De l’autre côté du rêve
Le portrait de Nadia, Ferdinand Léger.
ADAGP, 2020
À Toulouse, l’exposition de la fondation Bemberg permet un moment hors du temps. Elle introduit le spectateur dans le monde insolite, onirique, souvent poétique d’artistes surréalistes. Dans les élégants salons sont rassemblés une centaine de peintures, gravures, dessins, sculptures du XXe siècle ainsi que des livres d’art provenant de la collection de la fondation des Treilles, présidée par Maryvonne de Saint-Pulgent. Cette collection éclectique, qui comprend 3 000 pièces, a été constituée par Anne Gruner Schlumberger ; elle réunit en particulier des artistes acteurs ou héritiers du surréalisme, dont la création l’a séduite.

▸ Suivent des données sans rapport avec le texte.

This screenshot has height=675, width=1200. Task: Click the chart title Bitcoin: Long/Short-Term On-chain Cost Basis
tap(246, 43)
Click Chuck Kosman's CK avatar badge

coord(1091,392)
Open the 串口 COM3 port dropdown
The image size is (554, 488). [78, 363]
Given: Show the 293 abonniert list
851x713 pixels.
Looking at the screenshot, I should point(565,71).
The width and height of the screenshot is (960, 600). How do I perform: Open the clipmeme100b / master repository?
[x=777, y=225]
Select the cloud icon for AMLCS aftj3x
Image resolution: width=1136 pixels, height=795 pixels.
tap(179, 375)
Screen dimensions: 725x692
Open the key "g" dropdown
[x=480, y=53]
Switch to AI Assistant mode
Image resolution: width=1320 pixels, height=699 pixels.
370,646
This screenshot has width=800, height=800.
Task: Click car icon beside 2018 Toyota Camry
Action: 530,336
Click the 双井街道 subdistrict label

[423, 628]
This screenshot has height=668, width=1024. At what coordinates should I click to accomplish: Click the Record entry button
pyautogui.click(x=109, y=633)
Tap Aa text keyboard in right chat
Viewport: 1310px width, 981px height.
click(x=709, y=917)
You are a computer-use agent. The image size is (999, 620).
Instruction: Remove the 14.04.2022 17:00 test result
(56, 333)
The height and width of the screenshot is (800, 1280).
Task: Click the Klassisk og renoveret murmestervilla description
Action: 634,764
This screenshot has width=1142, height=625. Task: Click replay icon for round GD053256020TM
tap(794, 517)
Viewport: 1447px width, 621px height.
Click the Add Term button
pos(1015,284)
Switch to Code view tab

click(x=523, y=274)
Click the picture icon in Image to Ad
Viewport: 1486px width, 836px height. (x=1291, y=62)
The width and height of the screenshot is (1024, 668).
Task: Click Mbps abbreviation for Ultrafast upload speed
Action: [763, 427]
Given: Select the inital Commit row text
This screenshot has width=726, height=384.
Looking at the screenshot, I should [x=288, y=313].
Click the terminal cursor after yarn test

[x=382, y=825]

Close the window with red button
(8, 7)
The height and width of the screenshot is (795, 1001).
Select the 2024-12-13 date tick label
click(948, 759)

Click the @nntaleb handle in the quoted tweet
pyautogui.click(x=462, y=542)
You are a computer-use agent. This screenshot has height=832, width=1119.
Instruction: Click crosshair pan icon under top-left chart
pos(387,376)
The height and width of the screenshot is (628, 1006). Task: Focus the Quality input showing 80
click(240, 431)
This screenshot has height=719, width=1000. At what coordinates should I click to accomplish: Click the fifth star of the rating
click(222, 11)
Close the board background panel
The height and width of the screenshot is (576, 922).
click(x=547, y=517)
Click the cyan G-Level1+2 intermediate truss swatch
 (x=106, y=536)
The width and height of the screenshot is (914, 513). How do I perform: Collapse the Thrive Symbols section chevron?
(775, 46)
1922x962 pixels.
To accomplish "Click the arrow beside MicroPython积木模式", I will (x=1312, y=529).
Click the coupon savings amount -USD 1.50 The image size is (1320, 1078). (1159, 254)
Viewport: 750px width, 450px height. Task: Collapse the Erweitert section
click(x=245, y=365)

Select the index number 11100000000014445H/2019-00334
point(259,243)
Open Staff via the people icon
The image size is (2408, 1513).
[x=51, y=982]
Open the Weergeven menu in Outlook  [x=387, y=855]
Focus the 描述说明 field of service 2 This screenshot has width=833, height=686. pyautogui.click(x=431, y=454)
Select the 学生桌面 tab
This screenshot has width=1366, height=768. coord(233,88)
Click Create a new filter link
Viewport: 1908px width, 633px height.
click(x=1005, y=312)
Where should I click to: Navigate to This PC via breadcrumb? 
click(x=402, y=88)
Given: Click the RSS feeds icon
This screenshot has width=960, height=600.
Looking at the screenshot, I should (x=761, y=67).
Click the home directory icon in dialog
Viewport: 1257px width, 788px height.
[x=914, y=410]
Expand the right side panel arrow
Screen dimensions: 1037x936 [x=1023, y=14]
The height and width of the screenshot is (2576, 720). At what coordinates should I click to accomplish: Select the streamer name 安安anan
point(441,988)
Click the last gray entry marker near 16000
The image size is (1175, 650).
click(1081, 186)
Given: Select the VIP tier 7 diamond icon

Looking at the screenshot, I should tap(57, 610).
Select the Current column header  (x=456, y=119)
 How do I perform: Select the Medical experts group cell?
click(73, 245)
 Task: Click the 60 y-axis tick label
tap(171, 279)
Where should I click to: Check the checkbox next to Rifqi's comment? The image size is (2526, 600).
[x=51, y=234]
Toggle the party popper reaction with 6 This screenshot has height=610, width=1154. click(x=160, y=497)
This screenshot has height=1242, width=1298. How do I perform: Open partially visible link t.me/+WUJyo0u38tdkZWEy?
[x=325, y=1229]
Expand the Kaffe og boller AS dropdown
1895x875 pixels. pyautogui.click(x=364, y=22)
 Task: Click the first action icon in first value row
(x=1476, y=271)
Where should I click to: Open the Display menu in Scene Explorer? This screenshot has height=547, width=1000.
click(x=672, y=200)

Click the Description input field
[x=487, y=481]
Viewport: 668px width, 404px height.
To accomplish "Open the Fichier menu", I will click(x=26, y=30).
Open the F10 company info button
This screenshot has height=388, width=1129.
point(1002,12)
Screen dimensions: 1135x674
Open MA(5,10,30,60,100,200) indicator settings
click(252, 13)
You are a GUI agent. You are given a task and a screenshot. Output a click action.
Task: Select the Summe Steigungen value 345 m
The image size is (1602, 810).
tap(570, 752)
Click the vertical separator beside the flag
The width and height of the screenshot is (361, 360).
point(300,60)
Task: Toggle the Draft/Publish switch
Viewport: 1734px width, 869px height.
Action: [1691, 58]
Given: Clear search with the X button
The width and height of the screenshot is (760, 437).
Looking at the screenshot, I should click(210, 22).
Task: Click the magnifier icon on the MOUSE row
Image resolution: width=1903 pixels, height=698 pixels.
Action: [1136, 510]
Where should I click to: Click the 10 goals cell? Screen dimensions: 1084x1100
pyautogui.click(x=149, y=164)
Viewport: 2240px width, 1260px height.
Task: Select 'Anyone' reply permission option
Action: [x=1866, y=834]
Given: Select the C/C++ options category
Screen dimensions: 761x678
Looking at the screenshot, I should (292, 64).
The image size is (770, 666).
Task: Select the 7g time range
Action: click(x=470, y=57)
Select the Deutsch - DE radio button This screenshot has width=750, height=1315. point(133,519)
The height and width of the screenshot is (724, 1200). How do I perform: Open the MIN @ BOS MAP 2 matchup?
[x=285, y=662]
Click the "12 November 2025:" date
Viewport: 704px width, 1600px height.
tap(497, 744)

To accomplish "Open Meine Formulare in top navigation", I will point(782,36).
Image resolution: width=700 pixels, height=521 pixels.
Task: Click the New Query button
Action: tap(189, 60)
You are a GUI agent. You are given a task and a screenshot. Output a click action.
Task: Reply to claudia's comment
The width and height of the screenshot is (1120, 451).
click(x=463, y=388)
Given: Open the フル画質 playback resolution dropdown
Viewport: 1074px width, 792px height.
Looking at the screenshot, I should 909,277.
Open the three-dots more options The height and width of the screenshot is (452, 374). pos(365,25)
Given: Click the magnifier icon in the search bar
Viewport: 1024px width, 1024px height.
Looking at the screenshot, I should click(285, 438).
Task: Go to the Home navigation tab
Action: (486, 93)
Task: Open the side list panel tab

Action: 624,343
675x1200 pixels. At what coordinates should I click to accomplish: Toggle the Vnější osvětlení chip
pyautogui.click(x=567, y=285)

Les œuvres présentées sur des cimaises doucement colorées introduisent dans ce monde réinventé par le surréalisme. On éprouve un sentiment mélangé d’étrangeté et d’admiration devant ces tableaux et sculptures symboles d’évasion vers un ailleurs, vers le rêve. Dès l’entrée, La mer virile de Robert Matta donne le ton avec son écriture rapide et une liberté de composition témoins de sa singularité. Il inaugure une nouvelle voie dans le surréalisme avec toujours cette relation entre peinture et inconscient et introduit des formes indécises dans le flamboiement de la palette.
Sur le palier, trois fleurs métalliques, aériennes sur leur longue tige, inventées par Takis, introduisent dans les salles où l’on retrouve le sculpteur avec un Sphinx aux volumes stylisés dans la pureté des lignes. Anne Gruner Schlumberger vouait une admiration particulière à Max Ernst et Victor Brauner. Treize peintures et deux reliefs nous entraînent dans l’univers d’Ernst. Comme de nombreux surréalistes, il affirme une puissante imagination poétique, une grande fantaisie et crée un monde d’images visionnaires, un Jardin mystérieux. Dans la même salle, des sculptures de Jean Arp témoignent d’un art né d’une forte imagination.
Les douze tableaux de Victor Brauner sont accompagnés de sculptures africaines qu’il appréciait. On remarque en particulier Là-bas III, peinture à l’huile et à la cire où apparaît son invention poétique, souvent en une gamme colorée lumineuse. Quelques œuvres de Picasso et Braque entourent ces compositions ainsi que de délicats papiers collés, tout en finesse, réalisés par Henri Laurens, avec lequel la collectionneuse avait pris des leçons de dessin. Autre duo, le peintre Josef Sima et le sculpteur François-Xavier Lalanne ; la toile Crow s’associe avec le troupeau de moutons blancs au museau noir, plus vrais que nature, réalisés par le sculpteur avec leur toison épaisse ; ici, le rêve est encore présent, comme la poésie. Quant au salon du dessin, il réunit des compositions de Laurens telle La Bouteille de Beaune, exécutée en une géométrie héritée du cubisme mais qui ne détruit pas la forme. C’est encore le Portrait de Nadia, expressif, évoqué en un simple tracé puissant par Fernand Léger. D’autres artistes sont présents : Giacometti et Dubuffet entre autres. Tous révèlent le goût très sûr d’Anne Gruner Schlumberger, qui avait fait de sa fondation un lieu de rencontres et d’échanges entre créateurs.